Otherwise, a living will (a form that sets out one’s wishes for medical care and provides instructions on types of care that should or should not be given) is fairly easy to set up and very important to have on hand, particularly for elderly family members or those who are living with Alzheimer’s or another form of memory loss.

A living will is a form, and while it doesn’t require a lawyer, it will need to be signed, and witnessed or notarized (or both). Aside from engaging an attorney to coordinate and set up your living will, the form for the document can be found at hospitals, physician’s offices, online, or at an assisted living community or healthcare center.

The living will is designed to dictate what kind of health care should be provided for someone if they are incapacitated and/or unable to speak on their own behalf. Such pre-determined decisions on one’s health care direction can range from blood transfusions, CPR, respirators, and life support to procedures for intravenous feeding or pain management.

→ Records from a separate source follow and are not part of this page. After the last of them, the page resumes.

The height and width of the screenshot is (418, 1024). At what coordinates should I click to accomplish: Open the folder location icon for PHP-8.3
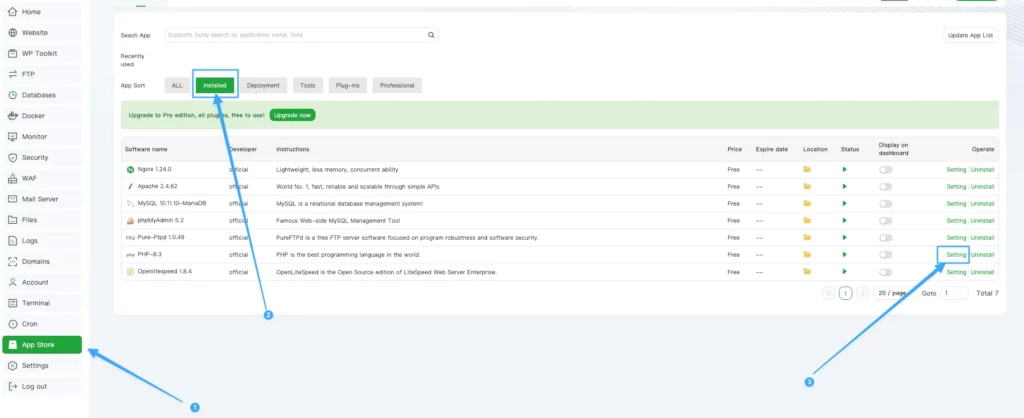point(807,255)
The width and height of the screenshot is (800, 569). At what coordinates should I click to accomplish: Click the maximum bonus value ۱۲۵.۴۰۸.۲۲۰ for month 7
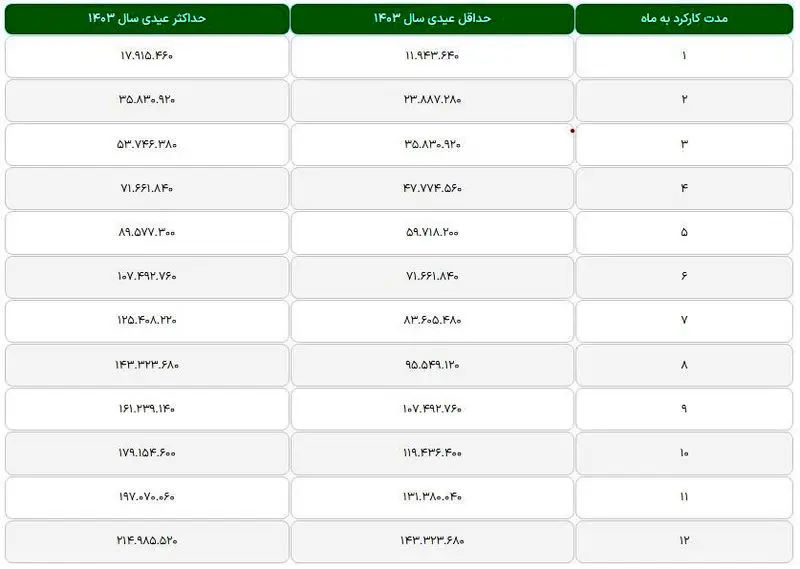tap(146, 320)
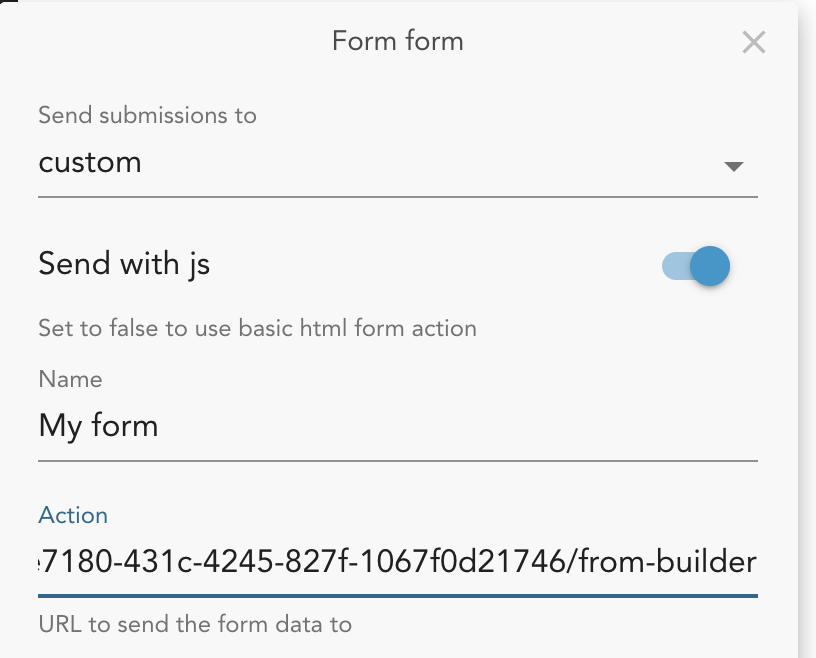Toggle the Send with js switch
Image resolution: width=816 pixels, height=658 pixels.
[x=696, y=266]
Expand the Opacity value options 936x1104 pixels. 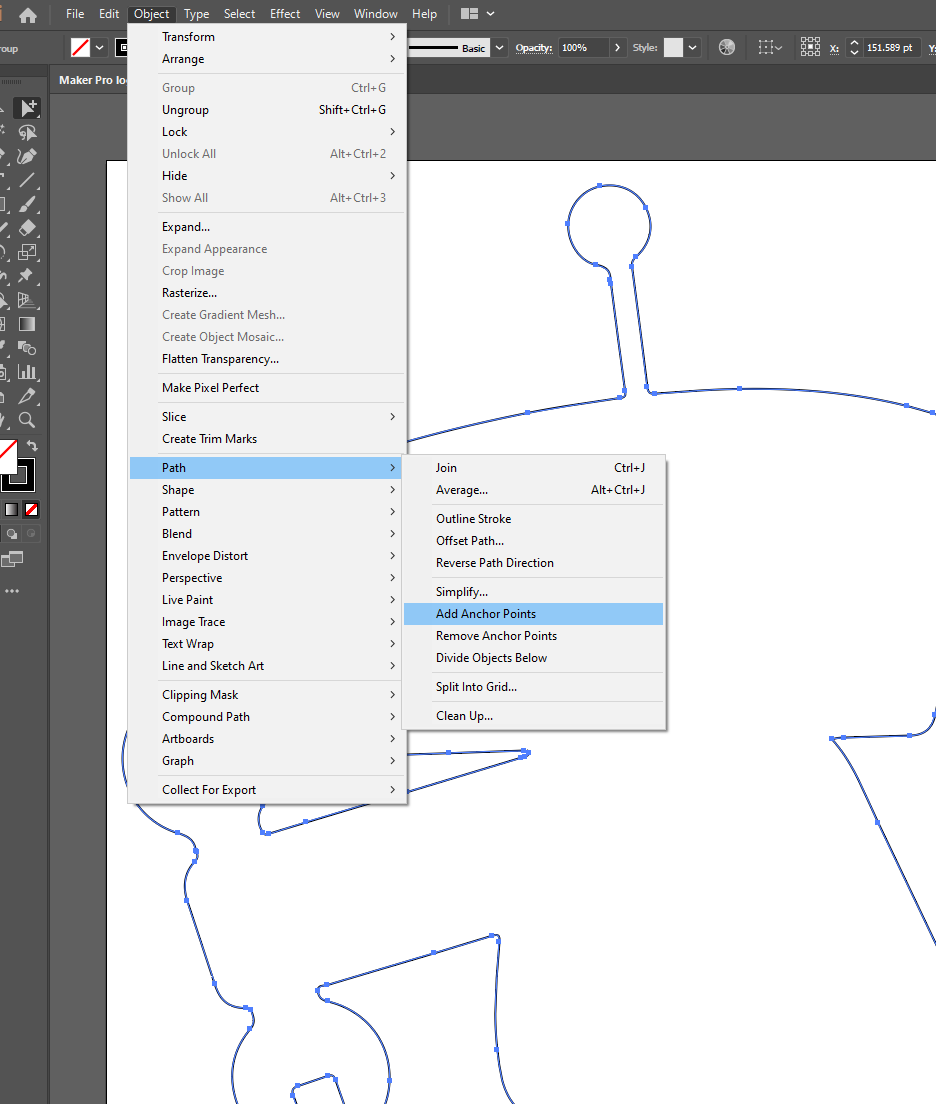(619, 47)
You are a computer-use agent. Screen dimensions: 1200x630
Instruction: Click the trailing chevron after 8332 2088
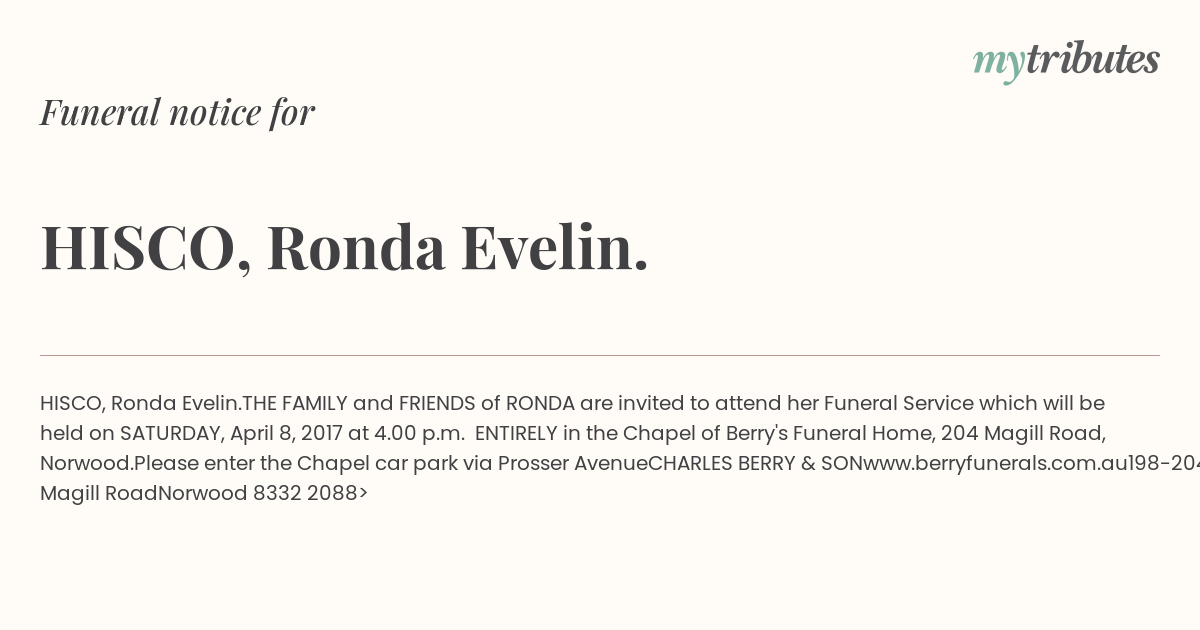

Often this form will be paired with a Power of Attorney in which one names a specific and responsible individual, often referred to as the POA, to make health care decisions on their behalf. Carefully consider each element of care, and be specific about what your desires are. For help explaining wishes to family members or understanding elements of a living will, reach out to support groups, physicians, reputable caregivers or an attorney experienced in eldercare services and law.